** start SUPPLIED PASSAGE **

So yeah, no more doordash for me. Postmates no longer allows the restaurant that I've ordered from multiple times a week to be delivered to my area anymore so...


----------



## Chris1973 (Oct 9, 2017)

*sellkatsell44 *just jump back and forth between the services and take advantage of coupons. Don't get stuck on one restaurant or service. Put your stomach out there, don't become co-dependent. Do you. Also, consider joining the dark side. UE is killing it in most markets. The best restaurants, quickest delivery. My average delivery time from customer order to delivery is well under 30 minutes. We can make you whole again and finally bring peace to this universe.


----------



## William1964 (Jul 28, 2015)

Food is the number 2 driver for life. It's like the second oldest profession.

Joke answers

I just got this credit card and I'm hungry

People no longer know how to cook

I'm drunk don't want to get DUI

I'm rich and I can afford it

I think he nailed it with his five answers. It's convenient that you get a lot of free offers and they don't have to leave the house

I average $49.17 for every two and a half hours I deliver with GrubHub.(per day)


----------



## Uberdriver2710 (Jul 15, 2015)

Delivery has been my favorite job ever. Plenty of work. Meeting new people. New foods to try. 

I, recently, got to try 'Din Tai Fung', a taiwanese dumpling house. The steamed buns are delicious!

Rideshare is overrated.


----------



## Chris1973 (Oct 9, 2017)

Uberdriver2710 said:


> Delivery has been my favorite job ever. Plenty of work. Meeting new people. New foods to try.
> 
> I, recently, got to try 'Din Tai Fung', a taiwanese dumpling house. The steamed buns are delicious!
> 
> Rideshare is overrated.


Yes, it does make one feel like the poor man's version of Anthony Bordain on wheels. It would be tempting to trade some of these cancelled orders for some exotic food, if you happen to be friendly with a restaurant. I traded a 16" pizza for a pack of smokes the other day, LOL.

Rideshare is like having 10 different bosses a day in your car. But damn, those screenshots with $300 earnings for a few hours work look nice.


----------



## sidemouse (Apr 2, 2017)

Chris1973 said:


> But damn, those screenshots with $300 earnings for a few hours work look nice.


Looks can be very deceiving, personally I believe this deceit to be intentional and by design.
Those few hours work only include "pax time," meaning time a passenger is actually in the car.
No, the hour meter isn't running while the driver sits waiting for a ping.
That $300 does not include the "empty leg," which is the distance driven to pick up the pax.
No, the hour meter isn't running while the driver covers said leg.
That $300 does not include sitting in the "wait zone" which is a lengthy discussion so long story short, double the "few hours" and you'll be closer to the actual pay.
Don't forget depreciation on the vehicle, the eventual maintenance costs, all that.


----------



## Chris1973 (Oct 9, 2017)

sidemouse said:


> Looks can be very deceiving, personally I believe this deceit to be intentional and by design.
> Those few hours work only include "pax time," meaning time a passenger is actually in the car.
> No, the hour meter isn't running while the driver sits waiting for a ping.
> That $300 does not include the "empty leg," which is the distance driven to pick up the pax.
> ...


Thanks for breaking it down my brother. I feel about 10% better.


----------

** end SUPPLIED PASSAGE **
** start DATASET CONTENT **

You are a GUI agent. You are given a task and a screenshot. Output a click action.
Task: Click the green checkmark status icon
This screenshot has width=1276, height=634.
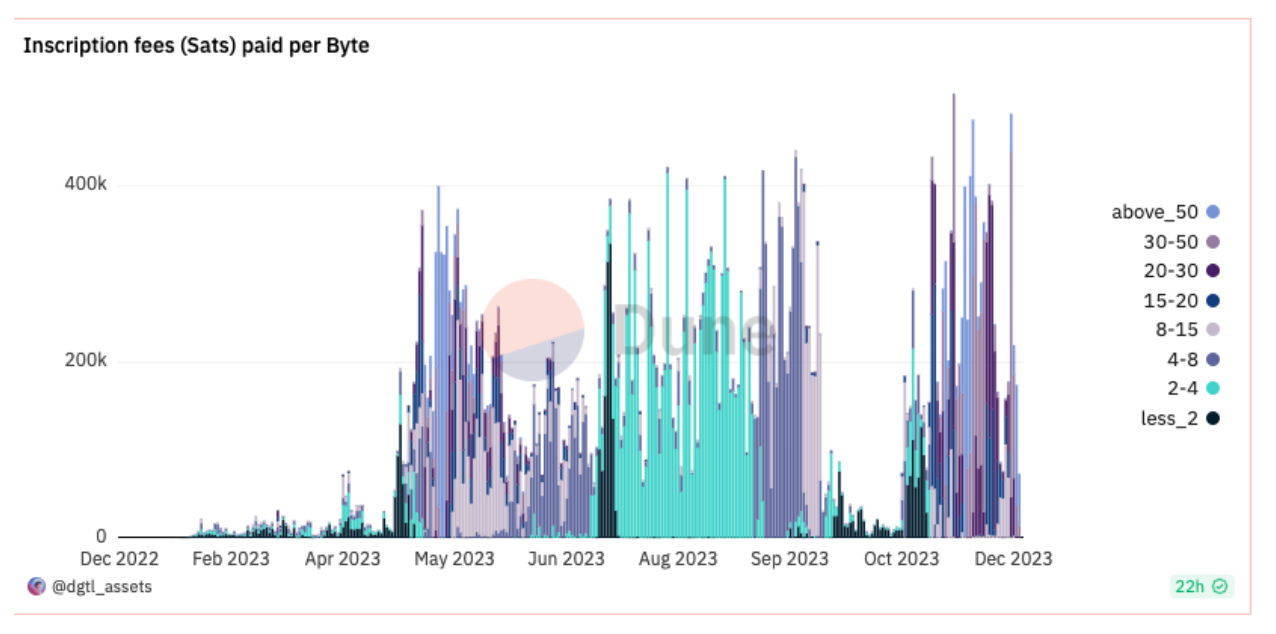(1220, 587)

** end DATASET CONTENT **

THE TASKS:
1. Translate this sentence from the delivery forum thread into Spanish: "Rideshare is like having 10 different bosses a day in your car."
2. Answer these questions using the delivery forum thread:
(a) What amount does William1964 report averaging for every two and a half hours of delivering with GrubHub?
(b) What did Chris1973 trade a 16" pizza for?
(c) According to sidemouse, what does "pax time" mean?
3. Reproduce the stretch of the delivery forum thread from "So yeah, no" through "to this universe.".

ANSWERS BELOW:
1. El transporte compartido es como tener 10 jefes diferentes al día en tu coche.

2.
(a) $49.17 (per day).
(b) A pack of smokes.
(c) Time a passenger is actually in the car.

3.
So yeah, no more doordash for me. Postmates no longer allows the restaurant that I've ordered from multiple times a week to be delivered to my area anymore so...


----------



## Chris1973 (Oct 9, 2017)

*sellkatsell44 *just jump back and forth between the services and take advantage of coupons. Don't get stuck on one restaurant or service. Put your stomach out there, don't become co-dependent. Do you. Also, consider joining the dark side. UE is killing it in most markets. The best restaurants, quickest delivery. My average delivery time from customer order to delivery is well under 30 minutes. We can make you whole again and finally bring peace to this universe.